Almost every electronic device relies on rigid PCBs to structurally support and interconnect its components. Their excellent manufacturability and cost-effectiveness make rigid PCBs ideal for commercial and industrial electronics.
Future Outlook on Rigid PCBs
Rigid PCB technology will continue advancing in line with the electronics industry. Some trends influencing rigid PCB development are:
- Continued miniaturization to pack more functionality into compact devices. This leads to greater PCB densities with smaller traces/spaces and high layer counts.
- More high speed digital and mixed signal designs requiring excellent signal integrity. This demands improved impedance control and modeling.
- Higher operating frequencies into the mmWave region for 5G, satcom, radar, etc. This requires novel PCB materials with lower losses.
- Growth of higher power electronics like traction inverters for EVs. Reliable thermal management is crucial for these applications.

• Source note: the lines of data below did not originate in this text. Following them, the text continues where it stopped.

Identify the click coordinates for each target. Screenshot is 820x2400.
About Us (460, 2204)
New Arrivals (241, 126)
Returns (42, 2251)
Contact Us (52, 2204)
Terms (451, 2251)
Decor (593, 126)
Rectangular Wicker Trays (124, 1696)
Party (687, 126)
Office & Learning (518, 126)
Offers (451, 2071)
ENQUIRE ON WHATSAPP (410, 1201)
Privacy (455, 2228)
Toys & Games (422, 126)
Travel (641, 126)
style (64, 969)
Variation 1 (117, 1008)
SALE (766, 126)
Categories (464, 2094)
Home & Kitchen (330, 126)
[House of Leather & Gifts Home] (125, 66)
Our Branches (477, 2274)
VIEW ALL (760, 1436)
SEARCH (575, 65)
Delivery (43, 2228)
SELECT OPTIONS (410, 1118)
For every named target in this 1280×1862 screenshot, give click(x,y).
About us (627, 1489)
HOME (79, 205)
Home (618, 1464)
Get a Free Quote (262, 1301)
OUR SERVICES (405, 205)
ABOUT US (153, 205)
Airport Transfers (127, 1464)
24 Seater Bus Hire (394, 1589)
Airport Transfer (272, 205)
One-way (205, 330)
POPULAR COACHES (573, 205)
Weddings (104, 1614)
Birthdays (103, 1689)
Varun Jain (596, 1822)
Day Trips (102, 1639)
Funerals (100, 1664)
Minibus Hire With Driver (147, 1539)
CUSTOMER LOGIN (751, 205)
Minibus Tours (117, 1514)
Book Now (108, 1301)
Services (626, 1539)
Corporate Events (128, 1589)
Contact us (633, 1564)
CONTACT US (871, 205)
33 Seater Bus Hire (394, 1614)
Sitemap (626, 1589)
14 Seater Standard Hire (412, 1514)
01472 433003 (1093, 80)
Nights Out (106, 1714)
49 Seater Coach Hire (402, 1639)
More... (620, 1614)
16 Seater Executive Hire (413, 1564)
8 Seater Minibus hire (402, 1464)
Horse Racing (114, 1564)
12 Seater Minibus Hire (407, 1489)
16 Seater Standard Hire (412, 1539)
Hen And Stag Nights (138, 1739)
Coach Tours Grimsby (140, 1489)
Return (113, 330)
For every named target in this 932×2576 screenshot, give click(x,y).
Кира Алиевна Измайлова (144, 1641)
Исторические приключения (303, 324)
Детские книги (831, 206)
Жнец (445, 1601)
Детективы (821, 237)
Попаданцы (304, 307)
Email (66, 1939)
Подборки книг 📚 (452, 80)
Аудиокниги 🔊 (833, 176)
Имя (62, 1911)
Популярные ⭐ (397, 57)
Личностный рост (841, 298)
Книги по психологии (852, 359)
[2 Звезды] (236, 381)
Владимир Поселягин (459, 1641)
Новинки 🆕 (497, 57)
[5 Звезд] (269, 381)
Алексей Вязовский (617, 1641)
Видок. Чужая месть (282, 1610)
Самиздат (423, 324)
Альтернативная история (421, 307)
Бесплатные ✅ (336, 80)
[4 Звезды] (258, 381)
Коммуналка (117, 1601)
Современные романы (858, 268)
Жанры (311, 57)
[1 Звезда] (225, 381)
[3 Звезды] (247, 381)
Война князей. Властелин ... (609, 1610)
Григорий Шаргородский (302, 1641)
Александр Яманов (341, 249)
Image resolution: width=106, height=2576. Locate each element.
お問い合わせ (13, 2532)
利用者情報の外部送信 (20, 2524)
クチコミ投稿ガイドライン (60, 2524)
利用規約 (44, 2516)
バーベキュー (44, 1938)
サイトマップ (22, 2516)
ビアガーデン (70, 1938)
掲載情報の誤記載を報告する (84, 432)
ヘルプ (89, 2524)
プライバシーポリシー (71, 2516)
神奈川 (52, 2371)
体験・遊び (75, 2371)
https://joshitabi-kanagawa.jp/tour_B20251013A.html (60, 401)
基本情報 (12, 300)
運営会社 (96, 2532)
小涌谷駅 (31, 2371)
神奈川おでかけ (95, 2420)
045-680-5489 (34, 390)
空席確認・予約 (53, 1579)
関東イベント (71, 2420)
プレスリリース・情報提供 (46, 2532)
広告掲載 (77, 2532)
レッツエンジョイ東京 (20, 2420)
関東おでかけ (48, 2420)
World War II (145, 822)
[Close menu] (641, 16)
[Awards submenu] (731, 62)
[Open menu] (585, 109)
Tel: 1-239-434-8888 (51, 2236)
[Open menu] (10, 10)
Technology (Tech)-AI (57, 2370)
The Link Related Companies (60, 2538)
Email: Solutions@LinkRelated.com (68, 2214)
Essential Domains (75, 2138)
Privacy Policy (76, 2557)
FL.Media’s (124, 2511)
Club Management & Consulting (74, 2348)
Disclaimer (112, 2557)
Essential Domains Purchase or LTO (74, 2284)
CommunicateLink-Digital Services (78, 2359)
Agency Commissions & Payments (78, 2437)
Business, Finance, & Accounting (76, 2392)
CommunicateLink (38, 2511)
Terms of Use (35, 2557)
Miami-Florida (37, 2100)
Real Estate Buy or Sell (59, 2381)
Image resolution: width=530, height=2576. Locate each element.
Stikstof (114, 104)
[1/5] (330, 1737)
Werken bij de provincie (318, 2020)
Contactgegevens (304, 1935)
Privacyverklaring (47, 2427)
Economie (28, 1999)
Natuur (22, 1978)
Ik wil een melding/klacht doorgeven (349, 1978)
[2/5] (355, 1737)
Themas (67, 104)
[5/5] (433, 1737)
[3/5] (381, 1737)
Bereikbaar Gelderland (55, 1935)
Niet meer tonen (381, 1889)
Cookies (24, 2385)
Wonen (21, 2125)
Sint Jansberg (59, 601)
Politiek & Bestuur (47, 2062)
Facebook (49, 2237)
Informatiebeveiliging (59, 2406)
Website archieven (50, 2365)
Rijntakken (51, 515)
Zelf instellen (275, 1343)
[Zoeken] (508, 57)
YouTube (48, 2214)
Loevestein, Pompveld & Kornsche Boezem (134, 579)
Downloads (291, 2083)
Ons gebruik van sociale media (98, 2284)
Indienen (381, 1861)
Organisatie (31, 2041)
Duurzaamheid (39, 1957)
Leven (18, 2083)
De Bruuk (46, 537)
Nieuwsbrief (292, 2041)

- Embedding of passives and actives within the PCB to further miniaturize designs.
- Expanding applications of rigid-flex PCBs offering mechanical flexibility combined with rigid support for components.
- Improvements in automated optical inspection and testing to enhance PCB quality and yields.
- Environment-friendly ‘green’ PCB materials and processes.
Rigid PCBs will continue to evolve incrementally to suit the ever-advancing demands of the electronics industry with regards to speed, power, functionality, quality, and cost.
Frequently Asked Questions
Q1. What are the different types of rigid PCB materials?
Some common rigid PCB substrate materials include FR-4 glass epoxy, Rogers, Arlon, polyimide, aluminum, CEM-1/CEM-3, PTFE/Teflon, etc. Each material has different properties suited for different applications and requirements.
Q2. How are holes and vias formed in rigid PCBs?
Holes and vias are mechanically drilled into the rigid PCB substrate. These holes are then plated with copper to form an electrical connection between layers. Microvias under 0.15mm size may be formed by laser drilling.
Q3. What are HDI PCBs?
HDI or high density interconnect rigid PCBs have trace/space less than 100 microns. They allow greater component density and multi-layer stacking over 16 layers. HDI PCBs often use microvias for interconnection.
Q4. What is the difference between single-sided, double-sided, and multilayer rigid PCBs?
Single-sided have copper traces on one side, double-sided have traces on both sides, while multilayer have 3 or more layers of copper interconnects buried internally within the PCB.
Q5. Can rigid PCBs contain embedded components?
Yes, rigid PCBs are increasingly incorporating embedded passive components like resistors/capacitors and even embedded actives like ICs within the board substrate. This offers further miniaturization.